As for the pottying, she's a tiny baby. She has only minimal control over her bowels and bladder at this point, and probably doesn't even know she has to go until she has to go RIGHT NOW, kind of like a small toddler. It could be that she just happens to be on the other dog's bed, or it could be that it's hard for her to understand the difference between the pads and other pad-like things on the floor (my own dog was pad-trained before he came home, and he would pee on the rugs, bathmat, discarded clothes, etc.). Additionally, most dogs prefer to pee on soft surfaces anyway, so it's not surprising she's pottying where she is. Do you have a private outdoor space that isn't trafficked by unknown dogs or wildlife? If so, I'd start right away with outdoor potty training to reduce confusion over how pottying indoors sometimes is okay, but sometimes not. If not, I understand the disease concern, so I'd continue to regularly move her to the pads, rewarding for pottying correctly, and ignoring accidents elsewhere. Don't punish her for accidents - remember, she's a tiny baby and you don't want her to feel like she can't potty in front of you. And clean up her accidents with a cleaner specifically for pet messes like Nature's Miracle. Otherwise, her nose can still smell her old messes and that signals to her that the bed is an okay place to potty.

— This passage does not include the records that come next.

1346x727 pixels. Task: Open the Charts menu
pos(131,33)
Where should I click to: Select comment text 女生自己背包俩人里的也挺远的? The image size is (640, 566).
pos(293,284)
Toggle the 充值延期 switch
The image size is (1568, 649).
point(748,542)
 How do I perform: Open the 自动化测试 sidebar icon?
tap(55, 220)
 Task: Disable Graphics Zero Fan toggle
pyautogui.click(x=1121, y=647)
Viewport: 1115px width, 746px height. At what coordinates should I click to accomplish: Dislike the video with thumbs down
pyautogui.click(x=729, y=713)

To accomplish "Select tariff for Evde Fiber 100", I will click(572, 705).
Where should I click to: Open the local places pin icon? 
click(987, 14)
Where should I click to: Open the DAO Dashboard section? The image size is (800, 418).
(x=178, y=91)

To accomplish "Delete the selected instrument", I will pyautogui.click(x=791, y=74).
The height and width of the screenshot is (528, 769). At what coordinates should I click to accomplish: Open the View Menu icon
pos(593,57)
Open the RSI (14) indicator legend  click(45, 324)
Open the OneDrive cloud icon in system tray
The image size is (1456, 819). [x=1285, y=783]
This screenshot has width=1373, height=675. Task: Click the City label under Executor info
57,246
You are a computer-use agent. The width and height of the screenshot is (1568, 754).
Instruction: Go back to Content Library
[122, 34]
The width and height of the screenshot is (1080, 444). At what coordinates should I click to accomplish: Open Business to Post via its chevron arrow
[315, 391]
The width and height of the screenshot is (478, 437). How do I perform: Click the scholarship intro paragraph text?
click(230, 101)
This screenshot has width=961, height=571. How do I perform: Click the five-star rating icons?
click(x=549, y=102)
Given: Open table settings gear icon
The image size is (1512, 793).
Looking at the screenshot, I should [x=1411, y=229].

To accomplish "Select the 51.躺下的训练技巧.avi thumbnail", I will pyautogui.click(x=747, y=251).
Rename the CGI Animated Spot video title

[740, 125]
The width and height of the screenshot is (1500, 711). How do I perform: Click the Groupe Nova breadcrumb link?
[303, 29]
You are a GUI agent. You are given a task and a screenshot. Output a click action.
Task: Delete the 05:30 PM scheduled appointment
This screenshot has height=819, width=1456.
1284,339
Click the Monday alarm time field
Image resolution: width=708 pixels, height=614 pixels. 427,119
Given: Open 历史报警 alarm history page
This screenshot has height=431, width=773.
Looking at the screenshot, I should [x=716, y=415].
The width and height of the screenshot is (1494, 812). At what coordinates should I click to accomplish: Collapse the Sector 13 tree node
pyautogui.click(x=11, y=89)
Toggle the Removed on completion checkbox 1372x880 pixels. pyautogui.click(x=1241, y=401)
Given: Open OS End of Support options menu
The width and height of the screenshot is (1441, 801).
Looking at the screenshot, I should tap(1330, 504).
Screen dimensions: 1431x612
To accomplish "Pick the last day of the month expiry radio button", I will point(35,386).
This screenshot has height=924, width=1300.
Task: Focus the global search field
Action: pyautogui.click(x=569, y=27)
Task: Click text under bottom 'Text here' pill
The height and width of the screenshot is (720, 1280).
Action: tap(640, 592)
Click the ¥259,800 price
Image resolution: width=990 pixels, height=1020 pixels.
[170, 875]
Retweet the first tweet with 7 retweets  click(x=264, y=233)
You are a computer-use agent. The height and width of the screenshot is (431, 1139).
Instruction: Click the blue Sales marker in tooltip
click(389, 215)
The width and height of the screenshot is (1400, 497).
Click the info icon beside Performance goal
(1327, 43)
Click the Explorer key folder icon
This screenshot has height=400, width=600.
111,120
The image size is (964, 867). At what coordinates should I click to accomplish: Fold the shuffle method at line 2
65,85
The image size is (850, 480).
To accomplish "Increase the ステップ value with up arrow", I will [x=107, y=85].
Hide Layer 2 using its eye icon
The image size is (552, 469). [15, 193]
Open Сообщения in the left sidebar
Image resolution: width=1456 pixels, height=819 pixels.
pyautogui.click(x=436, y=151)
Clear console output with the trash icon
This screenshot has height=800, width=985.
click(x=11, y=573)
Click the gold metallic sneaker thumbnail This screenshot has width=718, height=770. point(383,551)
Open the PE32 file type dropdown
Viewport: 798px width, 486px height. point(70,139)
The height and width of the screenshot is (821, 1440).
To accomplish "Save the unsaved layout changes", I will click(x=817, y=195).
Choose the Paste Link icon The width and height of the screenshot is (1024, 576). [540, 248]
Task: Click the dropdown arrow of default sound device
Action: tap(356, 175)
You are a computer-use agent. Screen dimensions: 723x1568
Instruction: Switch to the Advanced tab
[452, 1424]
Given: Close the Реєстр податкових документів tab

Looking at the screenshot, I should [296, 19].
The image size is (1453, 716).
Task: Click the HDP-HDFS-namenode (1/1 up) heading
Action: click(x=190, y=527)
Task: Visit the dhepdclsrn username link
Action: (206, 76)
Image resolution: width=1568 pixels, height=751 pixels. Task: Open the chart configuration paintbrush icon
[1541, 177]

It's not a dominance thing at all, so no worries there. Dogs don't really have a strict hierarchy, let alone start worrying about it when they're puppies! Good luck, and keep us updated!
 

·
Registered
Joined
·
5 Posts
Discussion Starter #3
Thnxs for the info, I have started to hand feed her some of her food and kept my boxer away while she is eating and we have not had any growling what so ever. My cat even went up to her bowl and nothing. I removed and threw out my big boys bed and am going to get him something that more resembles a bed. It was just a foam mat, she was clearly confused by it and that's why she was going on it. She has an actual bed and has not went to the bathroom on it. Thank you for the info. ??
 

·
Registered
Joined
·
1,373 Posts
What Daysleepers said EXCEPT I would simply crate the puppy by himself and let him eat when you feed him out of a bowl.

I have never understood this need for a dog to give up his meal. We don't expect it of each other or of other animals.. but a dog? Why do we do this? We were always taught to leave the dog alone when he is eating (and that first dog when I was a kid enforced it clearly.. a Beagle named Wags!).

This does not mean he should not work for his food. You can feed by hand as he gets older with him working for his food. However, when you feed him in a bowl, just put him by himself and let him eat. Usually my puppies get 15 minutes to eat the meal. At the end of 15 minutes I take the bowl up. It is always empty.